⚖️ AI Governance Frameworks · 2026-04
ISO/IEC 42119-8 Generative AI Testing Standard (Proposal)
Singapore's draft of the world's first international standard for testing generative AI systems, tabled at the 17th ISO/IEC JTC 1/SC 42 plenary.
On 20 April 2026, the 17th ISO/IEC JTC 1/SC 42 plenary opened in Singapore — the first time in ASEAN, co-organised by IMDA and Enterprise Singapore, with 35+ national bodies and 250+ AI experts participating.
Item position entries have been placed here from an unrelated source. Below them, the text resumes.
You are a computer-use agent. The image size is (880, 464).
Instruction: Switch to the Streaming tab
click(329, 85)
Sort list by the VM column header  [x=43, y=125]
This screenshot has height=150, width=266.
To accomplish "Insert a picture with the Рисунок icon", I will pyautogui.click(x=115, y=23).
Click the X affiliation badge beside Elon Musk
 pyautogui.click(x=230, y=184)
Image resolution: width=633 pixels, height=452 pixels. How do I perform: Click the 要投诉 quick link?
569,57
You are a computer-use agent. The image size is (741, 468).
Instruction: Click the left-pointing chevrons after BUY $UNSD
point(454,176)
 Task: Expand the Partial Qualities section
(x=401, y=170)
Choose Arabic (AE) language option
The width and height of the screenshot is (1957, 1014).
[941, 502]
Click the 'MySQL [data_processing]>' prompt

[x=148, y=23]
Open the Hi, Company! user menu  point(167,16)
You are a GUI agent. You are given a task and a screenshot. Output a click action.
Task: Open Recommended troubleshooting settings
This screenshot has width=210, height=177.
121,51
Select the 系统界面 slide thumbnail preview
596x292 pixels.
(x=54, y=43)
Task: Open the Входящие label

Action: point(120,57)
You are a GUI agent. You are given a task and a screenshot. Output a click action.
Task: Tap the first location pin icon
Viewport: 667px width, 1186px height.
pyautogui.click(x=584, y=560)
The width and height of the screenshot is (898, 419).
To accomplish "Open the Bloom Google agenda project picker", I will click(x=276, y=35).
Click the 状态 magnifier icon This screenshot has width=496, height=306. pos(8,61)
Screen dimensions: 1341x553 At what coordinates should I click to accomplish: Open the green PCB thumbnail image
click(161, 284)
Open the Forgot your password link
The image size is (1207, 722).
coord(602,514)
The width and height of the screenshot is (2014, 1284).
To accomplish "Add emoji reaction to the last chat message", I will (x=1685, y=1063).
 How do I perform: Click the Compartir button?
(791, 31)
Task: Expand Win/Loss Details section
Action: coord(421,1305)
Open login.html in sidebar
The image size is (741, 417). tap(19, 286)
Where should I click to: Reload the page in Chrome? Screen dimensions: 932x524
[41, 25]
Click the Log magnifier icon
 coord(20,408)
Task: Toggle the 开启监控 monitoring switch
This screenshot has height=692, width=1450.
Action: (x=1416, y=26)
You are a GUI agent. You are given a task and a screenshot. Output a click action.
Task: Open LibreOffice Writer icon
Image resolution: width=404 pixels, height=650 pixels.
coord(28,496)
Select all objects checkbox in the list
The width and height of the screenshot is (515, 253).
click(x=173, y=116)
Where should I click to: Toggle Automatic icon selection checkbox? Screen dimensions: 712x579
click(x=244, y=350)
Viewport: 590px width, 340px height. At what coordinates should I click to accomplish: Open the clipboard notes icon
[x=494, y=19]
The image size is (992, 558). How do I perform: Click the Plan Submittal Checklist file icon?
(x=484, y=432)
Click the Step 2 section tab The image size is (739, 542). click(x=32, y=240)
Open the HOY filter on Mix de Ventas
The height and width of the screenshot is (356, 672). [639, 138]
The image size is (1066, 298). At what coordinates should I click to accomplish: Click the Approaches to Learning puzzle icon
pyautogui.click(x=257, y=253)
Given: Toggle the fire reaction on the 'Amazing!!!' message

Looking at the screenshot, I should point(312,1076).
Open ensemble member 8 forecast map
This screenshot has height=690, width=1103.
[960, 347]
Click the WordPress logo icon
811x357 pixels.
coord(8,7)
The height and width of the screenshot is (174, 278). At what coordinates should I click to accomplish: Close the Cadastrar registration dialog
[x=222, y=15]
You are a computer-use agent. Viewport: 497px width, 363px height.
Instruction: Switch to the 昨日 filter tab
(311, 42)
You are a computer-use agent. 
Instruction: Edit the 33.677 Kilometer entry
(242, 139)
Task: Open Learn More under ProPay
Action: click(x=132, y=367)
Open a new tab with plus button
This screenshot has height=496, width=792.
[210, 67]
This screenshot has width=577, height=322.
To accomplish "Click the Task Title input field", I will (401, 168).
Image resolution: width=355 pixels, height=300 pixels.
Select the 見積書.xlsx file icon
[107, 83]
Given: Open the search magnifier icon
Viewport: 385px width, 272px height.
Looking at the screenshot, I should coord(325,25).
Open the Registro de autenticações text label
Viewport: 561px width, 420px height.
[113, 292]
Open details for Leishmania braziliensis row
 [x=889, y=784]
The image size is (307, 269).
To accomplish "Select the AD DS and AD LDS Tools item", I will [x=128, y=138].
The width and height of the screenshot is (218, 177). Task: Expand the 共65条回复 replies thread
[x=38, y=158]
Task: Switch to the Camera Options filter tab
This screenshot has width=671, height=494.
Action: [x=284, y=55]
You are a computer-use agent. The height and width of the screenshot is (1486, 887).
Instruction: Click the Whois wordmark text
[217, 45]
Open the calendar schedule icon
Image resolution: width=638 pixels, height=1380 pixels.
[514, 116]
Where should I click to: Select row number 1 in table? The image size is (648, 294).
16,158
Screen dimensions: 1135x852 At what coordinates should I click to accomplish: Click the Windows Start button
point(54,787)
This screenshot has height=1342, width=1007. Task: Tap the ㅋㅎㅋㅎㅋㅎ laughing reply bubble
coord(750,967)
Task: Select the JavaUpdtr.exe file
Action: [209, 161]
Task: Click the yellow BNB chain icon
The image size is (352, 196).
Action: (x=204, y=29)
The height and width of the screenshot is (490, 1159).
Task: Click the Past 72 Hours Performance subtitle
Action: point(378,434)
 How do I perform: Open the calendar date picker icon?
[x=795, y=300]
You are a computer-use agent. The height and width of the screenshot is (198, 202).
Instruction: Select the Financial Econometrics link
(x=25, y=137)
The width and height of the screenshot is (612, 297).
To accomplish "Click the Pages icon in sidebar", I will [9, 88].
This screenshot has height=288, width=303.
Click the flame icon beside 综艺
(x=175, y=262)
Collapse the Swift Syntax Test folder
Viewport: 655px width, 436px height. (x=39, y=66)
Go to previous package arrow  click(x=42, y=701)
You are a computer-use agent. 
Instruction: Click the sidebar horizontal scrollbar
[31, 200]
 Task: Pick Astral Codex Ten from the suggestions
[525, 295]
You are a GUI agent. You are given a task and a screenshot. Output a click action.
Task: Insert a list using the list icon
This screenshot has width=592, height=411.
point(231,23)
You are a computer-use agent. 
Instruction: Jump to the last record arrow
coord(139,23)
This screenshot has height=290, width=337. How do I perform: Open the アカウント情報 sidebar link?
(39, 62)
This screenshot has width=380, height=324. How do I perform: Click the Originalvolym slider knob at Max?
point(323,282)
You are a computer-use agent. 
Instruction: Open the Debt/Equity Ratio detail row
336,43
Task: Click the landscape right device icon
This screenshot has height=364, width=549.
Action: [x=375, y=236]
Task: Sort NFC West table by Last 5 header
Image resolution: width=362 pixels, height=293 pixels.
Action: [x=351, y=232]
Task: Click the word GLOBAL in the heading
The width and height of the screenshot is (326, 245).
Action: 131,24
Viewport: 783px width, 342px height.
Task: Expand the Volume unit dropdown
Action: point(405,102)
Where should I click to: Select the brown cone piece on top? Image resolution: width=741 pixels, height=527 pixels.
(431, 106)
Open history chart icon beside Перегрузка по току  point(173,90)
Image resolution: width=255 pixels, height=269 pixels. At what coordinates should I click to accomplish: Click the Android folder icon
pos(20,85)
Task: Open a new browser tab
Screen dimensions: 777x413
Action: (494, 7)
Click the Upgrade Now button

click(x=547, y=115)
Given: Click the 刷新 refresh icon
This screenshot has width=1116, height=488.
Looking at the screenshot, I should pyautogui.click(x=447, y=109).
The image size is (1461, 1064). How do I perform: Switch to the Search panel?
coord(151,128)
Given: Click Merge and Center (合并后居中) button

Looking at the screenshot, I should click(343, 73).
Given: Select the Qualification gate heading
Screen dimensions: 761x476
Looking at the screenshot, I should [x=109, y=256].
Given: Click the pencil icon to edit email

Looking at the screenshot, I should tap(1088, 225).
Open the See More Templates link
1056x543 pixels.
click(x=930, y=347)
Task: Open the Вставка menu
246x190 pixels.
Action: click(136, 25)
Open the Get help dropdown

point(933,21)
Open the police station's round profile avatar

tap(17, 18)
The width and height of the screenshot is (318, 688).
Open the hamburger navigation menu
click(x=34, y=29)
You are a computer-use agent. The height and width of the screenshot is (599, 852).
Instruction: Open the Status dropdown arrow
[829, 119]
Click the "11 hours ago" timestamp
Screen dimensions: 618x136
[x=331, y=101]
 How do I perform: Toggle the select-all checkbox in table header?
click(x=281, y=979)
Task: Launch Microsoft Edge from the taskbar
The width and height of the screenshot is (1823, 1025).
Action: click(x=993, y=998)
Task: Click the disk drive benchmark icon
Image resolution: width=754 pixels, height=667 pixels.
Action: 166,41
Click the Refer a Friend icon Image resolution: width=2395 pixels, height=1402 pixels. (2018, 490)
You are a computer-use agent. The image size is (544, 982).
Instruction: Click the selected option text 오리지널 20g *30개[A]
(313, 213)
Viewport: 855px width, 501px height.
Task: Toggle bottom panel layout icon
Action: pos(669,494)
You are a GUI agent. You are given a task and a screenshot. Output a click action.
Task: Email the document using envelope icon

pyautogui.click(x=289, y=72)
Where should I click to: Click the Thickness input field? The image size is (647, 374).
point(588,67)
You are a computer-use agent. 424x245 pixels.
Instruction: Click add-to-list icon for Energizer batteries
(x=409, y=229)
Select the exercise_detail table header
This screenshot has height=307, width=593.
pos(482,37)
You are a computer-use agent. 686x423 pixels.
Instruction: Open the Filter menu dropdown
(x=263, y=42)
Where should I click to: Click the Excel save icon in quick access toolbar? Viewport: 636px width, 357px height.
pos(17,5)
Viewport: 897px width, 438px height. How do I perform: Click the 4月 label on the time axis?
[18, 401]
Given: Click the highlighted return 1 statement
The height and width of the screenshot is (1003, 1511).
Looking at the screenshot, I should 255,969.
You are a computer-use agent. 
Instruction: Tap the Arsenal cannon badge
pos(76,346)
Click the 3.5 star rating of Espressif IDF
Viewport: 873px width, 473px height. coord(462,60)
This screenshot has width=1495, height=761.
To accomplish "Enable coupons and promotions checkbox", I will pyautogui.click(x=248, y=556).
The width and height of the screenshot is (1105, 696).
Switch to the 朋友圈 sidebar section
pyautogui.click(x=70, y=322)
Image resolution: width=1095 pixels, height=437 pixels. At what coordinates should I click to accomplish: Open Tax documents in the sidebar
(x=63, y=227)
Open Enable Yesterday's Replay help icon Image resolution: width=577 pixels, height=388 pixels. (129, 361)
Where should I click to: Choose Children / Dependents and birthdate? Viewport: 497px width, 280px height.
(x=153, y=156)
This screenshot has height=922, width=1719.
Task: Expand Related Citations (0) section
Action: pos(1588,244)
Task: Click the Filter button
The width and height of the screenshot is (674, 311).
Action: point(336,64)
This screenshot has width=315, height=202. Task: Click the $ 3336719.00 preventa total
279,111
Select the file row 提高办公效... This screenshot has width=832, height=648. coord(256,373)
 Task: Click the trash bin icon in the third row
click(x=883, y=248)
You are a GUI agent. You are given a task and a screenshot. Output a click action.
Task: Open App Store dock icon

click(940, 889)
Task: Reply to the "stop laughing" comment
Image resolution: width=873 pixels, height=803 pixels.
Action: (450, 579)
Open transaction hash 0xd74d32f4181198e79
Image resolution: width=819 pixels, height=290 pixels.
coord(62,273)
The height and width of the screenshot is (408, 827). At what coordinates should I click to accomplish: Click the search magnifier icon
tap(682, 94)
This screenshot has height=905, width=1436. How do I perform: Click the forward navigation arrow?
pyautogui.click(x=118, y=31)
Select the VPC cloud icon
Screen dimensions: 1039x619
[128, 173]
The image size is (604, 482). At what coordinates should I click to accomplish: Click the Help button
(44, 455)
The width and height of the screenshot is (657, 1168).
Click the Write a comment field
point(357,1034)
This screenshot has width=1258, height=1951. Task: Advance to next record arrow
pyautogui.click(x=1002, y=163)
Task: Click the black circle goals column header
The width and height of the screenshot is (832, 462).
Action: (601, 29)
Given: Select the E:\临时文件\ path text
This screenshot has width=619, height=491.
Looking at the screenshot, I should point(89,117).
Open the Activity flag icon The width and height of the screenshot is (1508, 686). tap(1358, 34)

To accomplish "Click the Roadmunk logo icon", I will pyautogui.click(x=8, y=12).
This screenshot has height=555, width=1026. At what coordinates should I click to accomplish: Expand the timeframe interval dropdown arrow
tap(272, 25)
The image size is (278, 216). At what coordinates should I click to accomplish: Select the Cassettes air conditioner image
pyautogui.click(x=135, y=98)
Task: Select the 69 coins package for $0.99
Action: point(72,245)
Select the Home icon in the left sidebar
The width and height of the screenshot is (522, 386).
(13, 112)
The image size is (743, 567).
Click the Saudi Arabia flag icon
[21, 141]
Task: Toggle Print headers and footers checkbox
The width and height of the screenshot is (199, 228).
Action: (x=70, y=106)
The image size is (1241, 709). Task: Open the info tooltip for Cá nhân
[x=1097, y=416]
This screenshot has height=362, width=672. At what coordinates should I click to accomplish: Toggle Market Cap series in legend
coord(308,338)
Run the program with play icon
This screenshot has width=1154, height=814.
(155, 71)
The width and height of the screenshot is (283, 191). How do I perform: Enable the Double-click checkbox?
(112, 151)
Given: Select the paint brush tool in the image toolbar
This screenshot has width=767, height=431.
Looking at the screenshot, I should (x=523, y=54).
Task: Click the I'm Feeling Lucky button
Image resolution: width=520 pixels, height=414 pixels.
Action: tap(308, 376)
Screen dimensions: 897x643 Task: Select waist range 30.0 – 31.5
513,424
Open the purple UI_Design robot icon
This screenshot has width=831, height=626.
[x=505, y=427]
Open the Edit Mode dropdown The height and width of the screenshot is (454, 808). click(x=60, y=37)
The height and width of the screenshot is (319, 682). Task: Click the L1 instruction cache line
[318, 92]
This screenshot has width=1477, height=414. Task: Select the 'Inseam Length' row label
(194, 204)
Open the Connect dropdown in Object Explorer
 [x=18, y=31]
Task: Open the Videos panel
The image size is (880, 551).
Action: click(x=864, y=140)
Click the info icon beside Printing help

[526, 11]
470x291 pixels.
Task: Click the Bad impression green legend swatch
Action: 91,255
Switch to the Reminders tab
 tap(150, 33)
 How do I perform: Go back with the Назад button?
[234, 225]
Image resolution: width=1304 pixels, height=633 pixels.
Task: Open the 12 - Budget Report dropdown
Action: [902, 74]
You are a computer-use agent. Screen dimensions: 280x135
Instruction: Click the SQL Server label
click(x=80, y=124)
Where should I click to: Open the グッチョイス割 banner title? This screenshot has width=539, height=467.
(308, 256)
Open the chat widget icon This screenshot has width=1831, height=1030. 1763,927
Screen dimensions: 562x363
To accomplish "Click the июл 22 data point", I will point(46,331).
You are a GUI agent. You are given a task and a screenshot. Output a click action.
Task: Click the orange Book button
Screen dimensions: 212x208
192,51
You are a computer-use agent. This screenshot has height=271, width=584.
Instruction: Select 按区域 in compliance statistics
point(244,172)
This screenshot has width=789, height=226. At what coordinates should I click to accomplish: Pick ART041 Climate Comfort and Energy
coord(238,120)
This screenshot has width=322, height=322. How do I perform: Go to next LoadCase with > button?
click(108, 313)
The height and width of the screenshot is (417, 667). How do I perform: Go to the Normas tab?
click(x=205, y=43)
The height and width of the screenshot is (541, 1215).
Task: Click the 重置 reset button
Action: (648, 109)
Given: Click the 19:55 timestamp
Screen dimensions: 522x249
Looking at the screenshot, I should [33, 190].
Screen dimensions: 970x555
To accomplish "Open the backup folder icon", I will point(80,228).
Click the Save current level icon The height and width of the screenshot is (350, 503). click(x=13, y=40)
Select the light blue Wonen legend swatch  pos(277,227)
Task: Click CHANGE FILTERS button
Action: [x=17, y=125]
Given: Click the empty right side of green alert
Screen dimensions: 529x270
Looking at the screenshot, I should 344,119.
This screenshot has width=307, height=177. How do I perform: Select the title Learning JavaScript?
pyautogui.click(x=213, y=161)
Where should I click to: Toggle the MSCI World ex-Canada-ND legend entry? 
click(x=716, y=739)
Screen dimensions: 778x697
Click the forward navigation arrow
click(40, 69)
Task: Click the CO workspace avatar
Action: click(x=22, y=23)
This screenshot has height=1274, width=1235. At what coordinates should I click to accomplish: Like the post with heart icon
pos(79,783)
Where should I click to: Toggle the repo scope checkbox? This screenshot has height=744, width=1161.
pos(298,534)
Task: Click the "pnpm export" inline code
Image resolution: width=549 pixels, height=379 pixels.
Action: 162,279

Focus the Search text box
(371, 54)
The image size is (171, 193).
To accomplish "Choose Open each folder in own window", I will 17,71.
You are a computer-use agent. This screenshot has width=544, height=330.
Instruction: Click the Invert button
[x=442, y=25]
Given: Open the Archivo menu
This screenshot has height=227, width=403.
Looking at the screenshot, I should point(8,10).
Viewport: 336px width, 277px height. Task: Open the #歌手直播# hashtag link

Singapore formally tabled **ISO/IEC 42119-8**, which, if adopted, will be the world's first international standard for testing generative AI systems. **Two core pillars:** - **Benchmarking** — using shared datasets to measure AI performance, solving the comparability problem of "what to test and how to score" - **Red Teaming** — simulating attacks to surface hidden risks, standardising "how to find what's hidden" The proposal builds on IMDA's domestic testing infrastructure: the AI Verify Toolkit, the Starter Kit for Testing of LLM-Based Applications, and the Global AI Assurance Sandbox. Changi Airport's February 2025 ISO/IEC 42001 AI Management System certification — the world's first for an airport — supplied a working precedent that AI governance can be externally audited. IMDA CEO **Ng Cher Pong** (in post since November 2025), in his opening address, said: "Standards setting cannot move at a glacial pace" — or it risks being outpaced by AI itself. He also stressed that standards must be representative across sectors, cultures and languages, and that Southeast Asia — one of the world's most diverse regions — must be plugged into standards-making. ISO standards typically take years from proposal to publication. But once a proposal is on the table, the framing for global discussion is set — which is precisely how Singapore translates 0.07% of the world's population into G7-tier AI governance influence.